In short, our service is not about me. It’s not about you. It’s about the people of Arkansas.
Pretty awesome. If legislators live up to that, regardless of political ideology, it should be a good legislative session.
President Pro Tempore Jim Hendren also mentioned being thankful and a focus on service but he had something else on his mind – Senate corruption and the resulting criticism by the public.
Using these themes as a backdrop, his was a “circle the wagons” speech, to rally the Senators to him. Hendren’s enemy in the speech was the demons of supposed organizations on the left and right who think all Senators are bad people.
In fact, we have some organizations on the left and the right that are obsessed with feeding the hatred that many have for those in public service. They would have you believe that the legislature is a wholly corrupt institution run by corrupt, evil people. Let me be very clear about this point. The notion that all members are corrupt is a lie. Those that would portray us all as corrupt, self-serving politicians are pandering to the worst in people.
What the heck is he talking about? Maybe, in his mind any criticism of legislation, criticism of deceptive methods to pass legislation, or any mention of ethics loopholes equals an attack on all legislators.
Despite a bit of bunker mentality in the speech, to Hendren’s credit he raised Senate’s tarnished reputation as an issue. Several recent convictions, guilty pleas, and indictments have had as their focus state senators.
While we cannot change the events that occurred, we can learn from them, and we can certainly control the events that happen from here forward. To all of us here today, the 92nd General Assembly, let us begin this session of the General Assembly today with a determination that the culture of greed and corruption is over. We will not participate in it.

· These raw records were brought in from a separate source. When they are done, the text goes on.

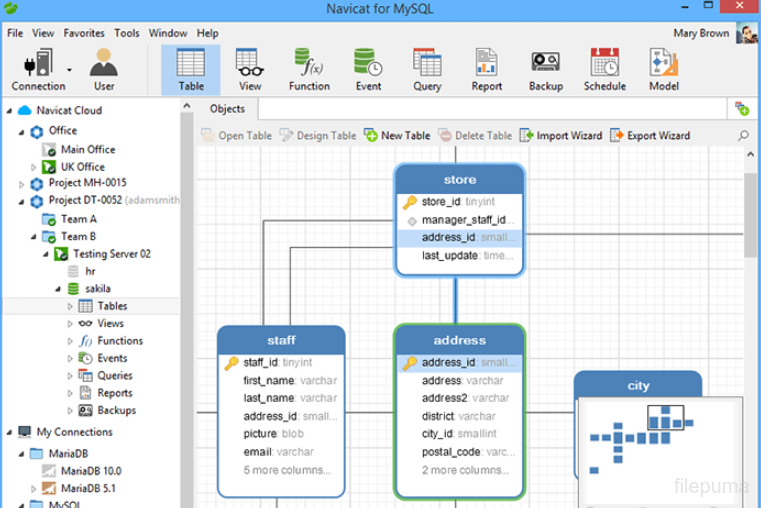Select the Queries item in sakila tree
This screenshot has height=508, width=761.
(115, 376)
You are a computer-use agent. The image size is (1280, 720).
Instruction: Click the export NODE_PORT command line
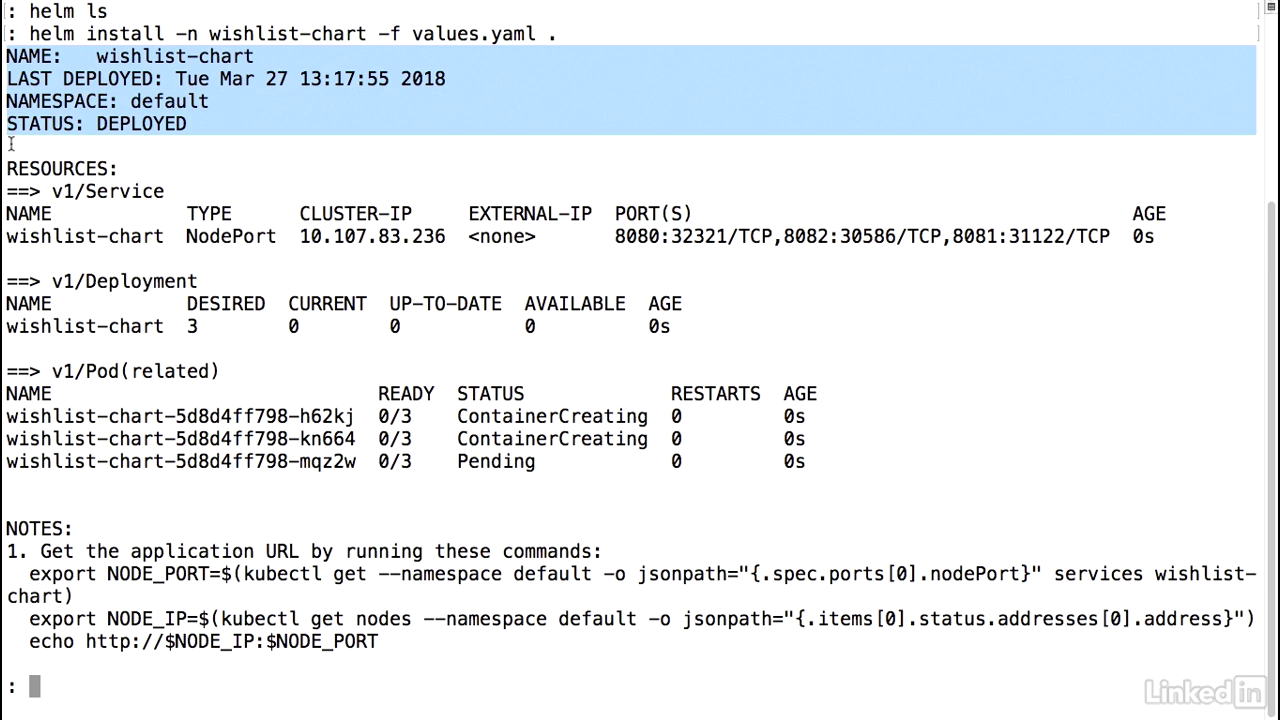[x=630, y=585]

We will not ignore it, and we will not tolerate those who do.
Hendren went overboard in trying to distinguish the current membership from the bad eggs we have been reading about in the press.
Unfortunately, the work the legislature is charged with doing has been overshadowed for several years by mistakes, misdeeds, corruption, and even illegal actions by a small but not negligible group of our former colleagues.

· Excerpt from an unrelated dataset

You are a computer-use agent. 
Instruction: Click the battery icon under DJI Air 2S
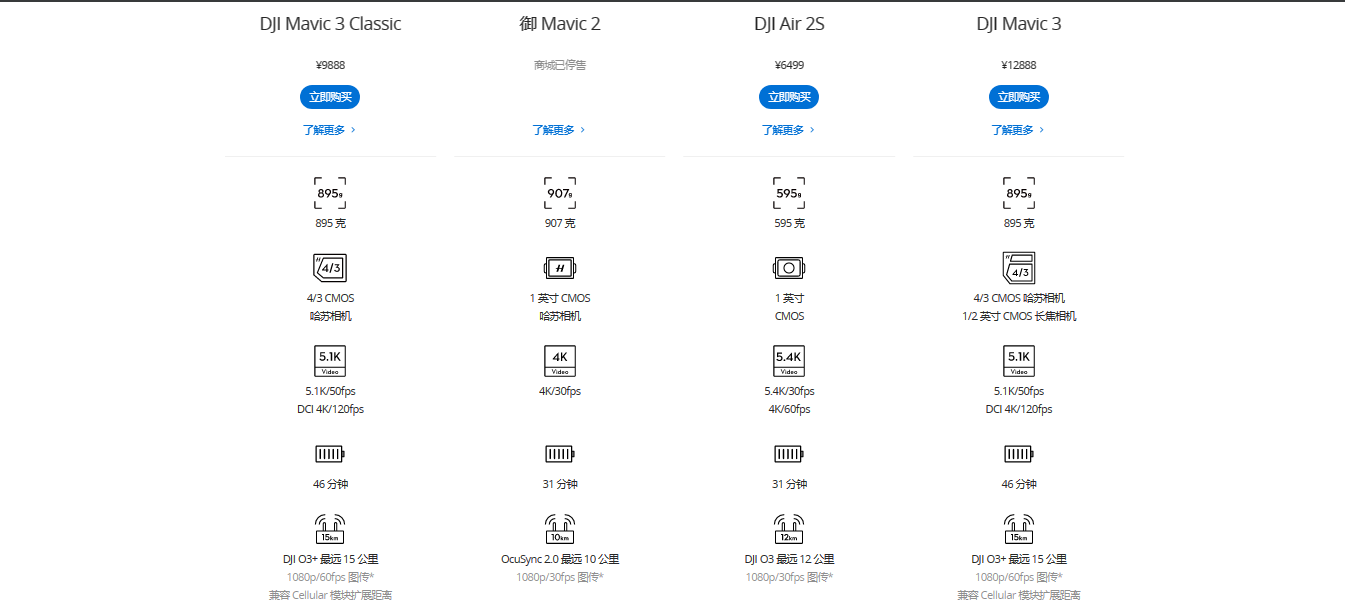(x=789, y=454)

What was not acknowledged in the speech is that the culture of corruption continued because many good legislators were too hesitant to insist on stricter ethics disclosure laws and laws to prohibit self-dealing by public officials, and because they were too hesitant to confront colleagues (who they must work with).
It is good that Hendren is talking about reforming the Senate. Hopefully, the focus won’t just be on mere self-monitoring by the Senate. We are still hopeful that the legislature will pass meaningful reform by:
- Requiring by law that Medicaid providers disclose financial relationships with legislators. Senator Hendren voted against the disclosure requirement for Medicaid providers in 2017 but we hope the events of the last two years have changed his mind and he will push passage of the requirement; and
- Prohibiting by law legislator-attorneys and legislator-consultants from representing clients before the legislature. Senator Hendren voted for a bill to prohibit such self-dealing in 2017 but the bill did not pass the Senate.
After the speeches
The speeches show a contrast in focus and style of these leaders, yet they will likely agree on most issues. Remember the House and Senate agree on over a thousand new laws every regular session. (For example, in 2017 Regular Session there 1127 new laws were passed.)